*TRY IT*
Retype the entries word for word, from the line that contains "has height=368, width=655." through the line that contains "What do you see at coordinates (632, 262)", and leave out the pictures.

*SOURCE MATERIAL*
· · · · ·

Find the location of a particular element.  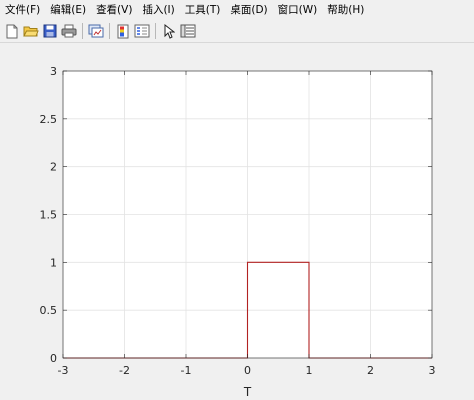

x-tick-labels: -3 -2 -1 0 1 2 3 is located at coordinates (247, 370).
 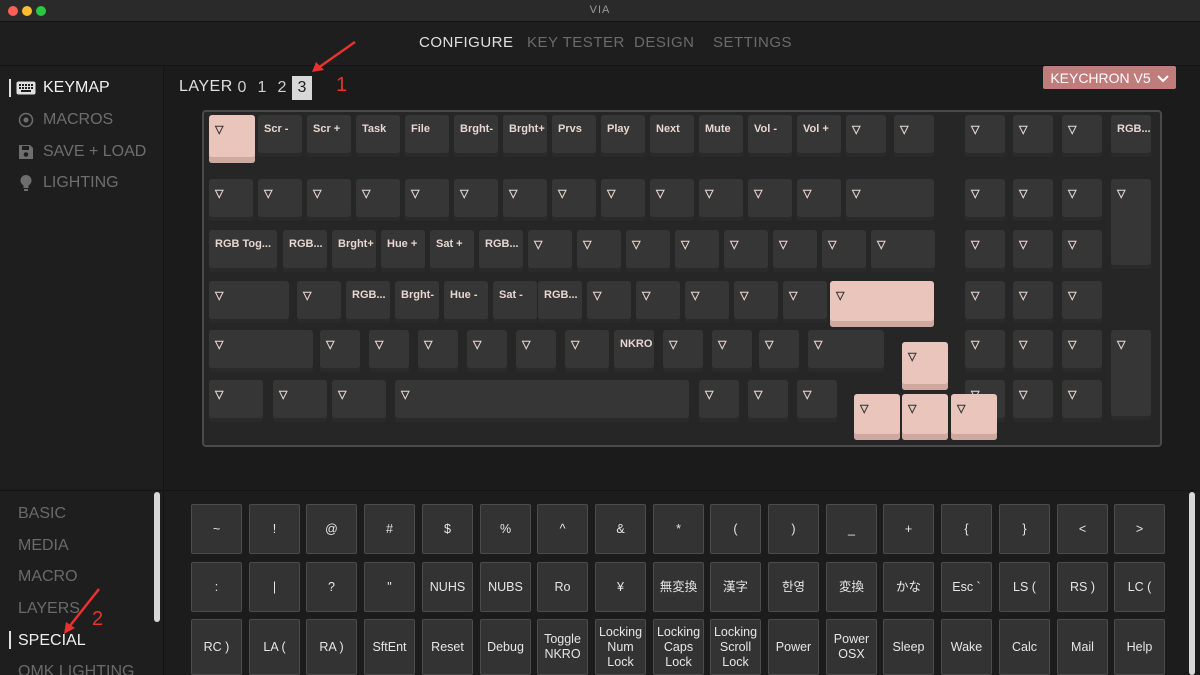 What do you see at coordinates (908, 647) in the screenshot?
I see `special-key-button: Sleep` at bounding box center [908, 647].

· · · · ·

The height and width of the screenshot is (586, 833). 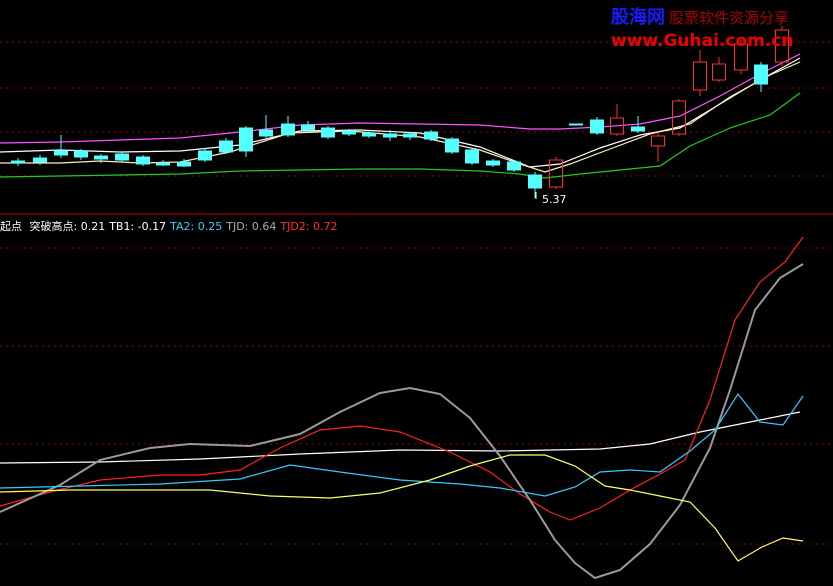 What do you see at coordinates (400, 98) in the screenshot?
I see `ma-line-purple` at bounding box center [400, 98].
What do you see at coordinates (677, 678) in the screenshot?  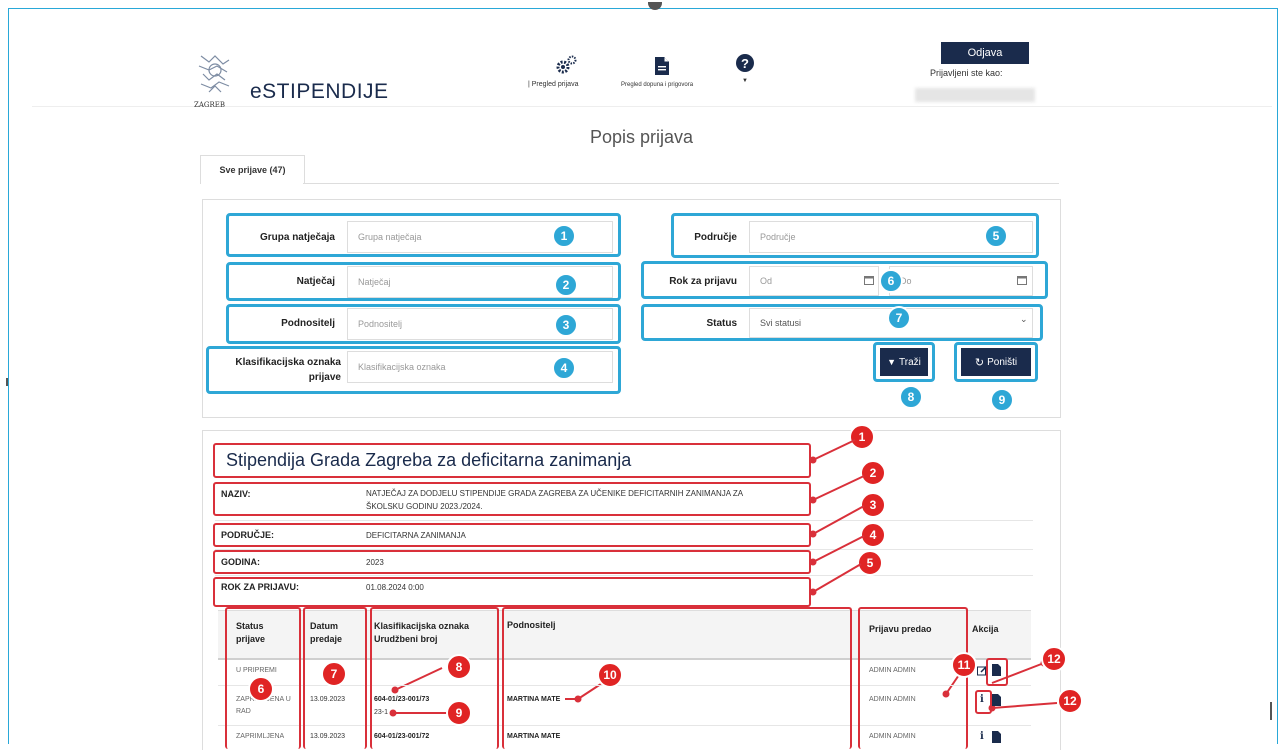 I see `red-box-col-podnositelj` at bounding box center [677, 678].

· · · · ·

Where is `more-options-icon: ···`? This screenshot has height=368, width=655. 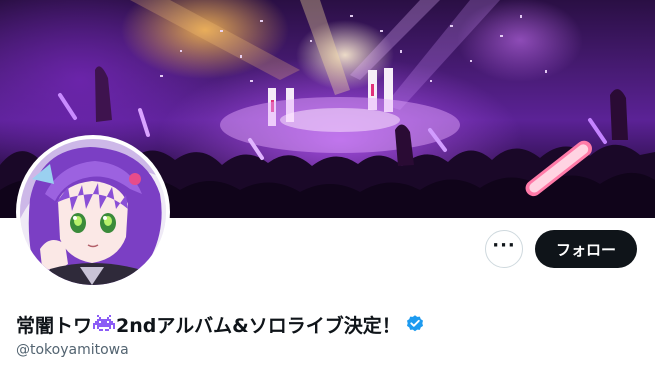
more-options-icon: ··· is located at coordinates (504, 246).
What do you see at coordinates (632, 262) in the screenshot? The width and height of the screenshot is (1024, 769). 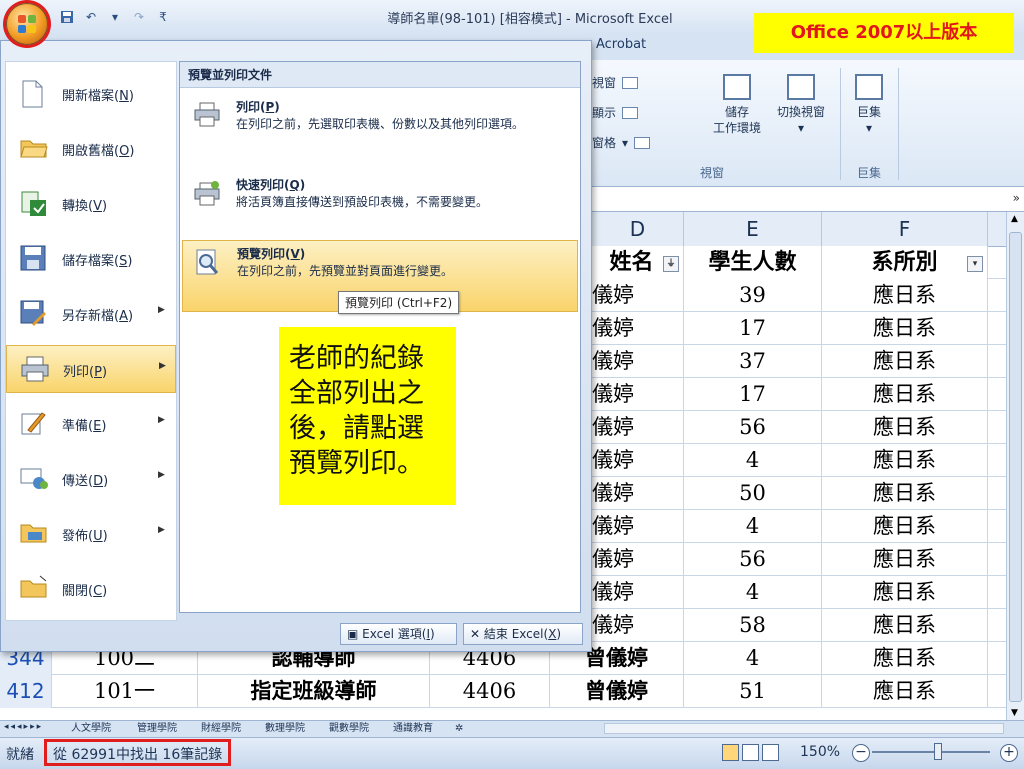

· · · · ·

*ANSWER SPACE*
Where is `more-options-icon: ···`? This screenshot has height=368, width=655. 
more-options-icon: ··· is located at coordinates (504, 246).
What do you see at coordinates (632, 262) in the screenshot? The width and height of the screenshot is (1024, 769). 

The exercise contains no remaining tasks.